Попрощались молча, на душе было тяжело. Чеперуха на обратном пути завернул в погребок ОСХИ. Потом он целый вечер сидел в форпосте и доказывал, что Киселису надо еще завидовать: человек до последней секунды улыбался и мог рассуждать с мадам Малой. Кроме того, ему дали неплохое место, и родственники не выли у него над головой, а его родной брат Лазарь, который, говорят, открыл в Нью-Йорке собственную галантерею, теперь будет иметь на одного наследника меньше. Что тут можно добавить, про такую смерть другие, например, тачечник Чеперуха, могут только мечтать.
— Ципун тебе на язык, — рассердилась Клава Ивановна, — подумай лучше про своего сына и жену, шикер несчастный. Если ты не возьмешь себя в руки, мы сами примем меры.

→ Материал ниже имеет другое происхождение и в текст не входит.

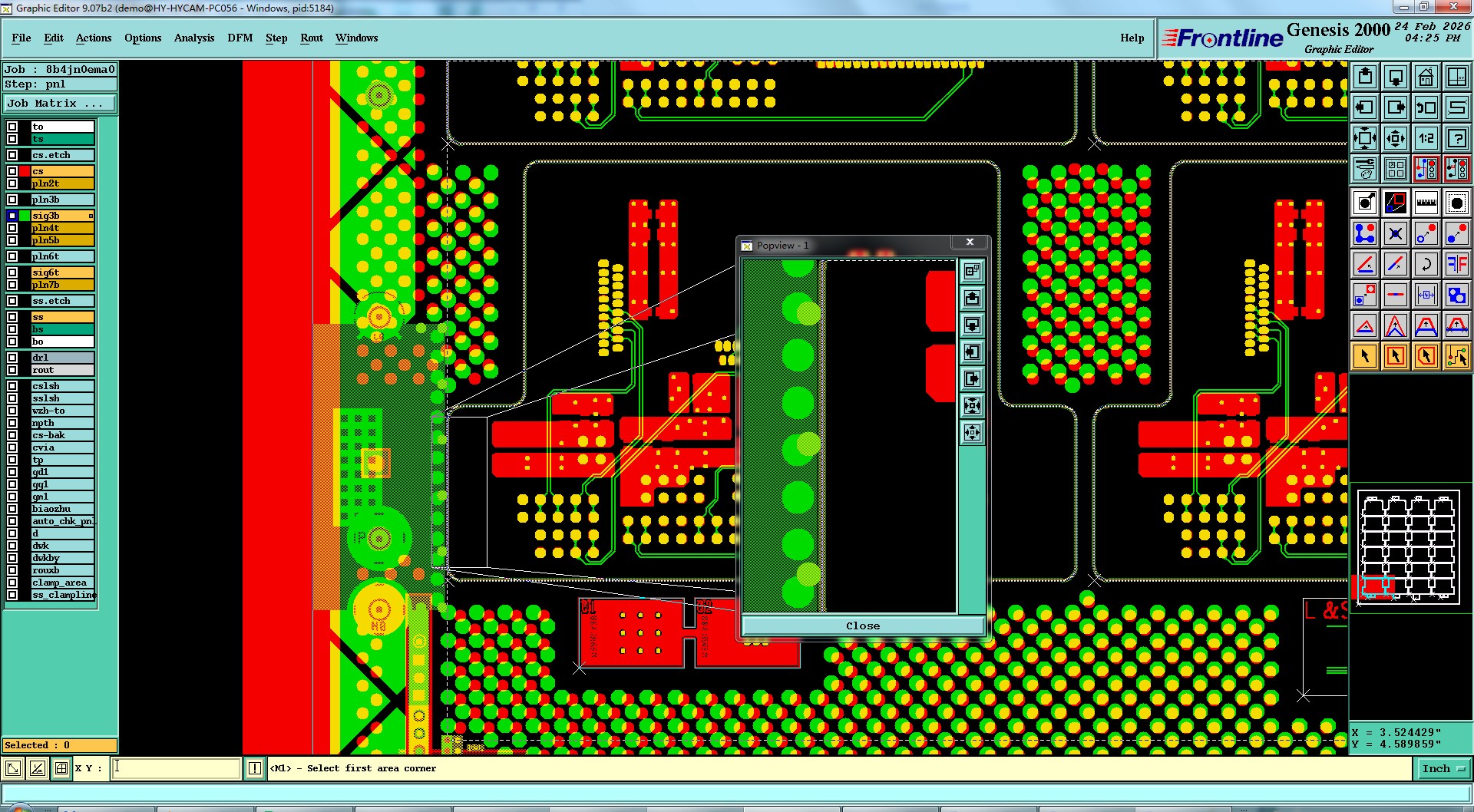Open the context help question-mark icon
Screen dimensions: 1474x812
coord(1456,138)
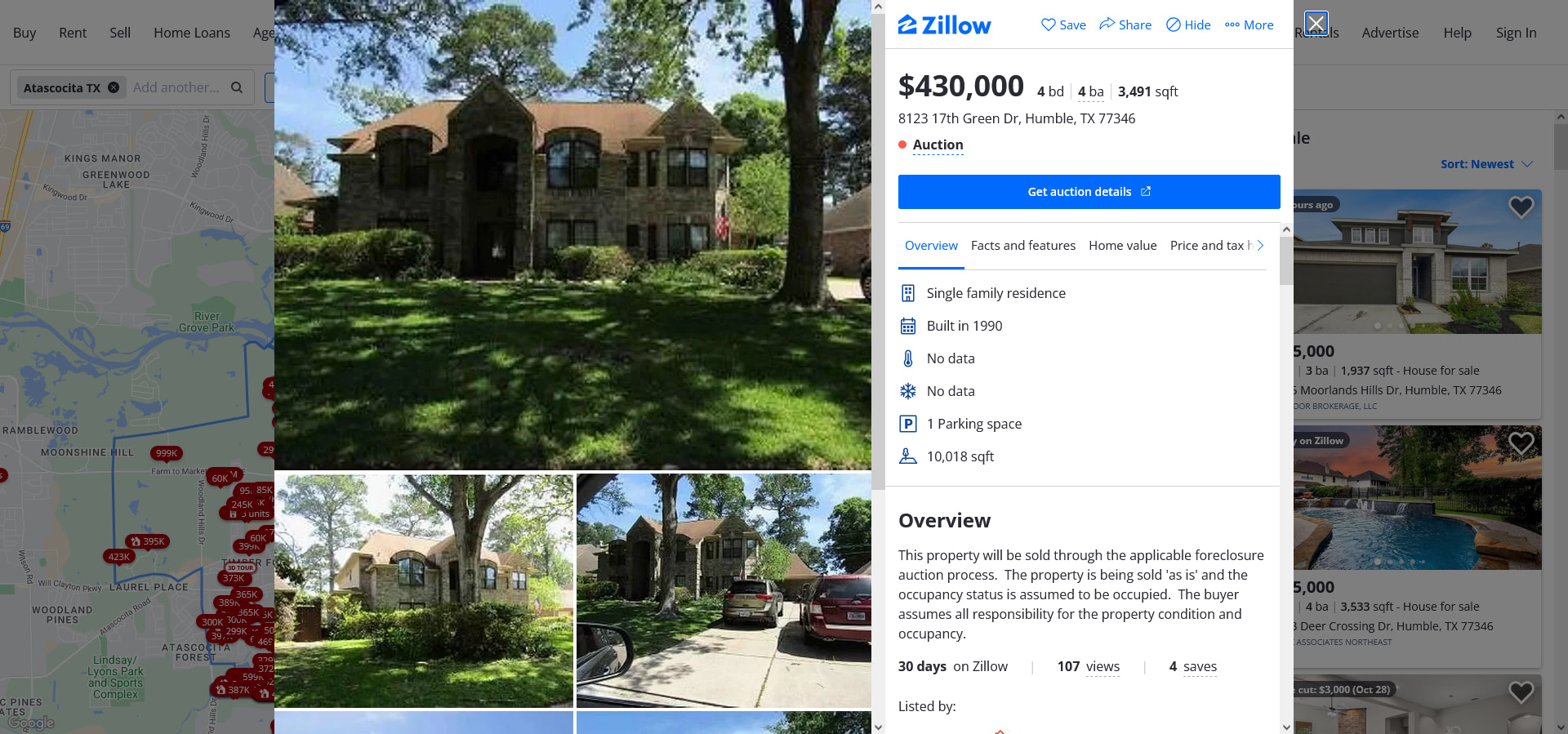Remove the Atascocita TX search tag
The height and width of the screenshot is (734, 1568).
(x=114, y=87)
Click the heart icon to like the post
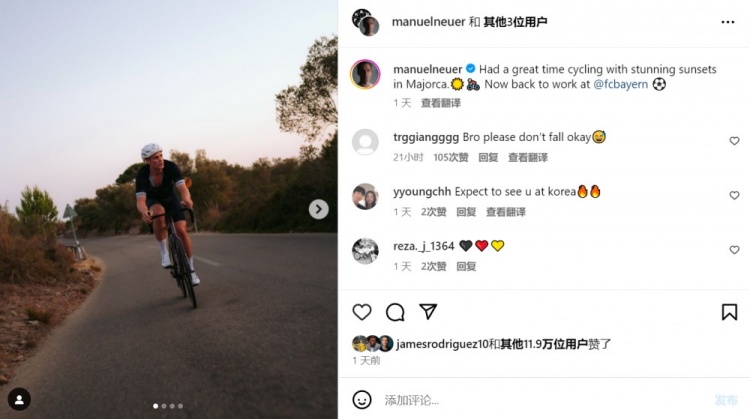 coord(362,312)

— Малая, — заплакал пьяными слезами Чеперуха, — не кричи на меня, а то я испугаюсь и буду заикаться, как дети. Я хочу предложить тебе хабар: ты сядешь на тачку, и мы вдвоем съедем по Потемкинской лестнице. Вся Одесса сбежится на бульвар и будет завидовать.
В пятницу, пока не появились звезды субботнего вечера, Соня Граник, с Осей и Хилькой, хотела зайти в синагогу, чтобы сделать пожертвование в память об усопшем. У ворот, большой чугунной решетки из двух створок, Оська вдруг вырвался и побежал домой. Позже в квартире был нехороший разговор, с криками и плачем, слышно было в коридоре, Ефим взял сторону сына, потому что в наши дни стыдно смотреть в глаза людям, когда твоя собственная жена возится с раввинами и темными евреями из Гайсина, ты доказываешь ей, что день — это день, а она все равно как об стенку горохом.

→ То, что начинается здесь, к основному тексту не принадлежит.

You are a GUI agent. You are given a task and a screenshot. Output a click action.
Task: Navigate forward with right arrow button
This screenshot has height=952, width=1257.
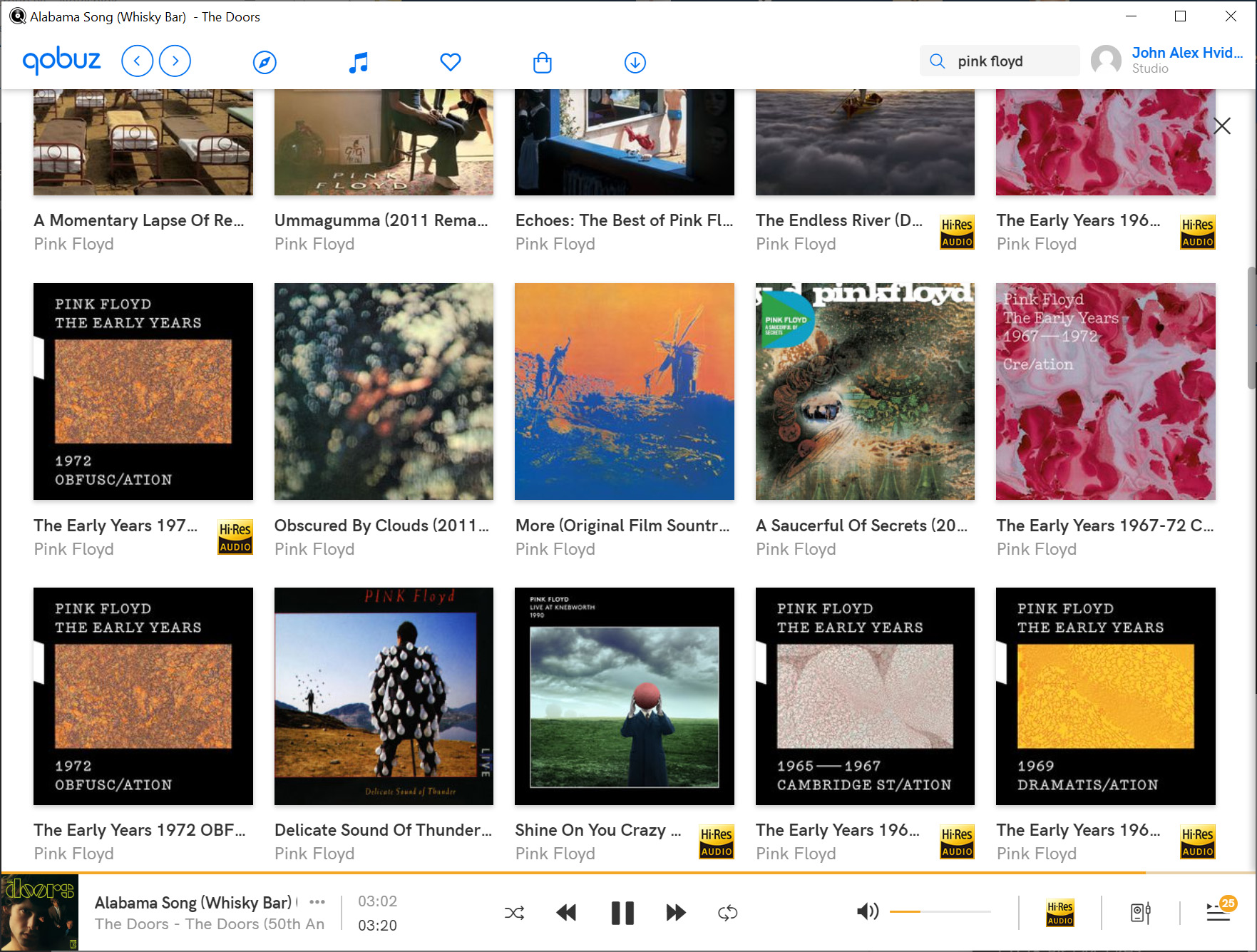pyautogui.click(x=175, y=61)
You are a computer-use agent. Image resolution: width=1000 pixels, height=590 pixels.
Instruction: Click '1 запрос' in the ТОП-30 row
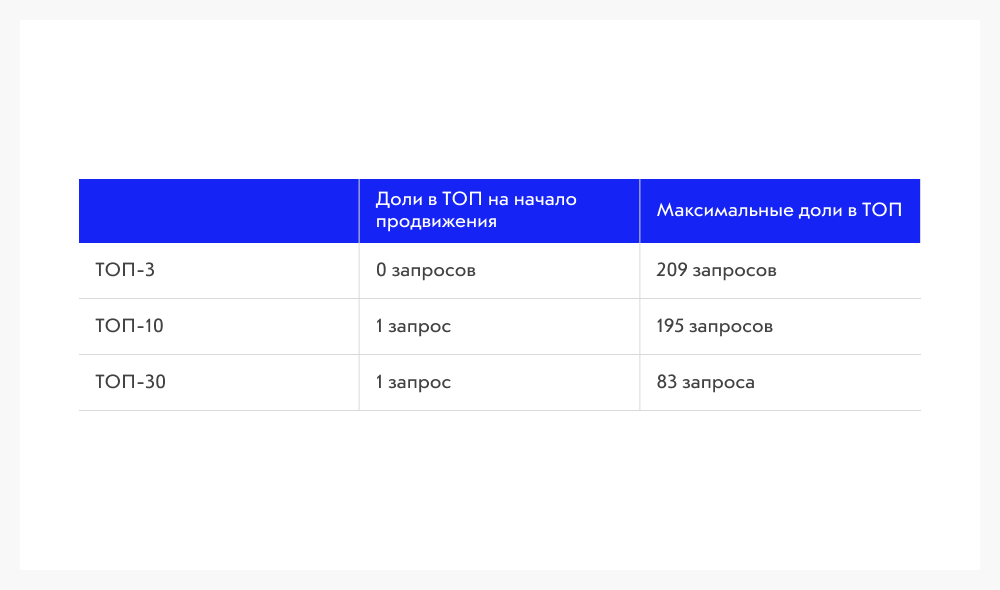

Клава Ивановна похвалила Оську и сказала, теперь она видит, что имеет дело с человеком, который держит свое пионерское слово и не бросает его на ветер. Потом она дала обещание записать Оську в шумовой оркестр: он будет играть на треугольнике, а если найдут, что у него хороший слух, дадут балалайку или мандолину.